Clinical Correlates & Molecular Defects

  • SCID phenotypes (Table 24-2): impact of ADA, PNP, RAG, Artemis, CD3, IL-7R, γc/JAK3, AK2.

  • Agammaglobulinemia: BTK, μ heavy chain, surrogate light chain defects.

  • Hyper-IgM: CD40L, CD40, AID, UNG.

  • Autoimmunity due to impaired negative selection (AIRE) or peripheral regulation (FOXP3, CTLA-4, IL-2Rα, STAT5b).

  • Cytokine receptor/shared JAK-STAT defects: γc/JAK3 (multiple cytokines), IL-21R (B help), IL-17RA/F (CMC).

  • NF-κB pathway (NEMO, IκBα) – ectodermal dysplasia + immunodeficiency.

  • Complement component & regulatory protein deficiencies ➜ encapsulated bacteria, SLE-like syndromes, hereditary angioedema.

Therapeutic Highlights

  • HSCT: curative for SCID, WAS, CD40L deficiency, HLH.

  • Gene therapy successes: ADA-SCID (retroviral & lentiviral vectors), γc-SCID (insertional oncogenesis lessons).

  • Biologics: CTLA4-Ig (abatacept) for autoimmunity; anti-BAFF (belimumab) for SLE; cytokine blockade (tocilizumab, etanercept, etc.).

  • IgG replacement (IVIG/SCIG) cornerstone for humoral PIDD; antibiotic prophylaxis adjunct.

  • Targeted treatments: eculizumab (anti-C5) for complement-mediated HUS; kallikrein inhibitors & C1-INH concentrates for hereditary angioedema.


Ethical, Evolutionary & Translational Insights
  • MHC polymorphism ensures species survival vs. rapidly mutating pathogens; but predisposes to drug hypersensitivity.

  • Somatic gene rearrangement & SHM exemplify programmed genomic instability yielding diversity but requiring robust DNA repair (implicated in cancer & immunodeficiency).

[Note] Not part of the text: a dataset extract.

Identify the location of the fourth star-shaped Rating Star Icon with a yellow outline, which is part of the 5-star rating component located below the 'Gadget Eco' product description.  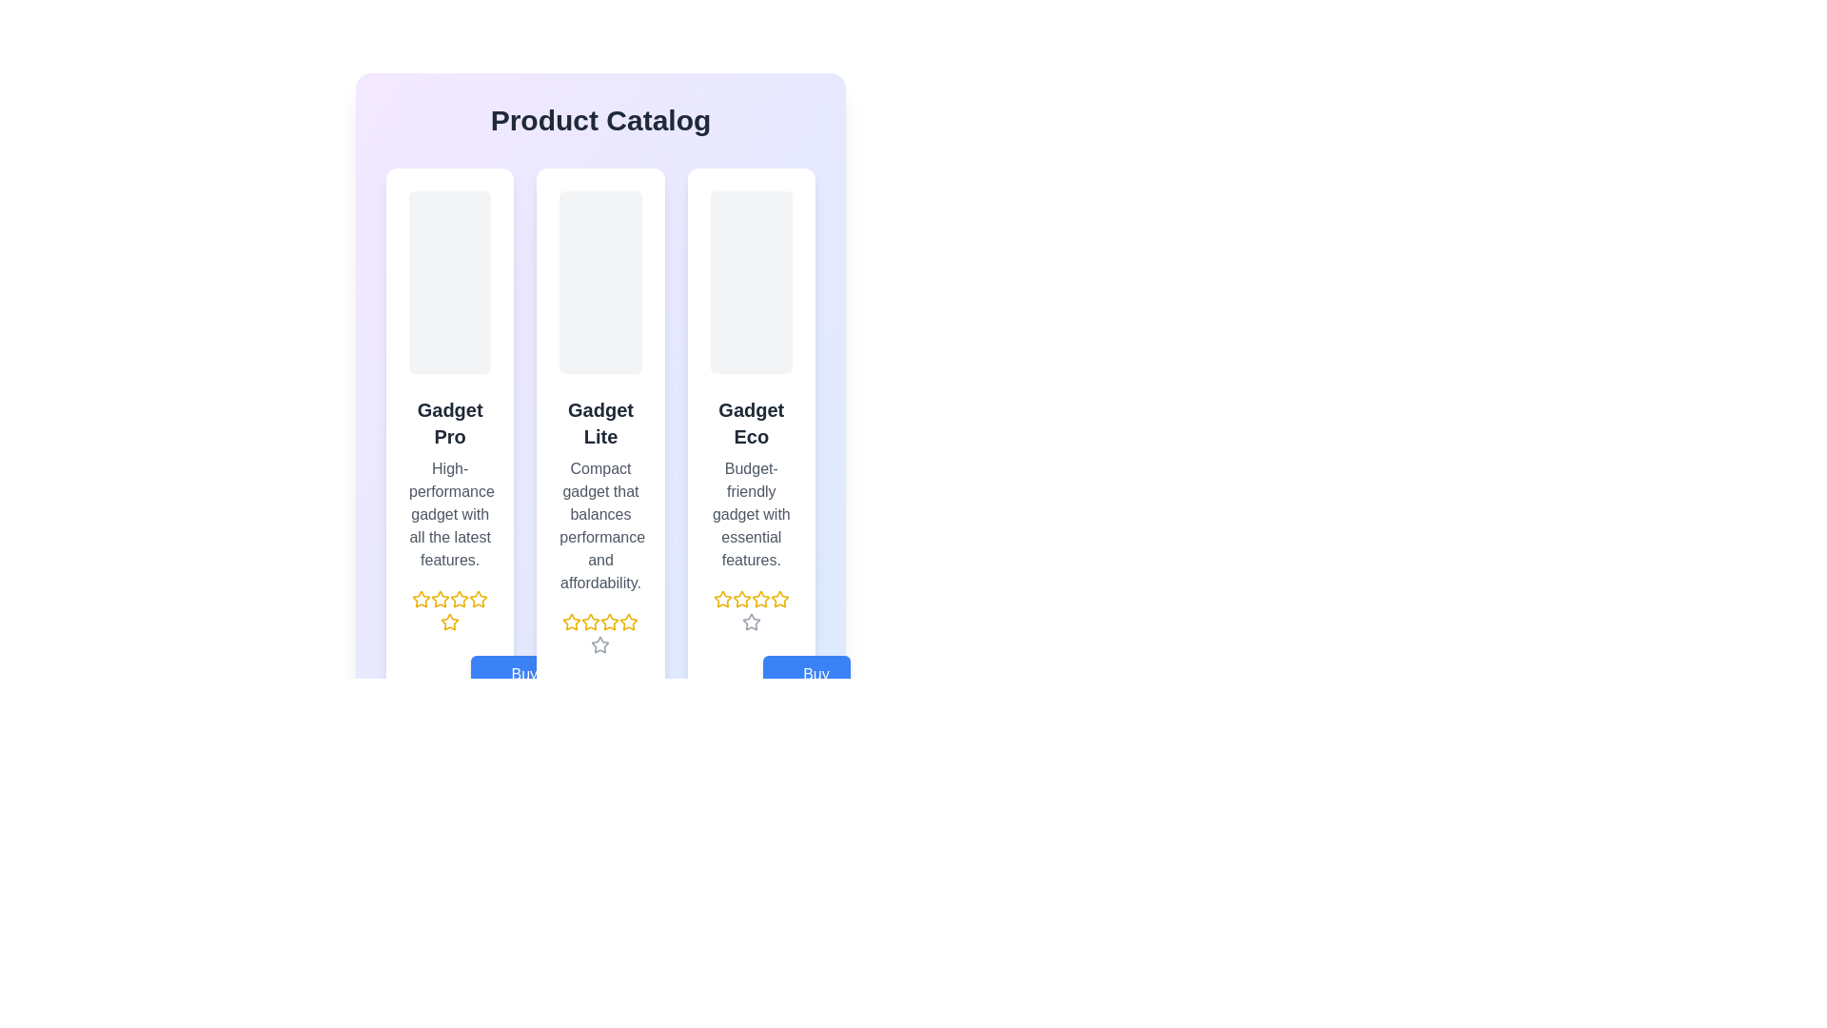
(759, 598).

  • Newborn TREC screening saves lives through early HSCT for SCID – public-health paradigm.

  • CAR-T therapy leverages TCR signaling knowledge for cancer immunotherapy; safety depends on co-stimulatory domain engineering.

  • AIRE & FOXP3 mutations illuminate checkpoints of self-tolerance, guiding therapies for autoimmunity and transplant tolerance.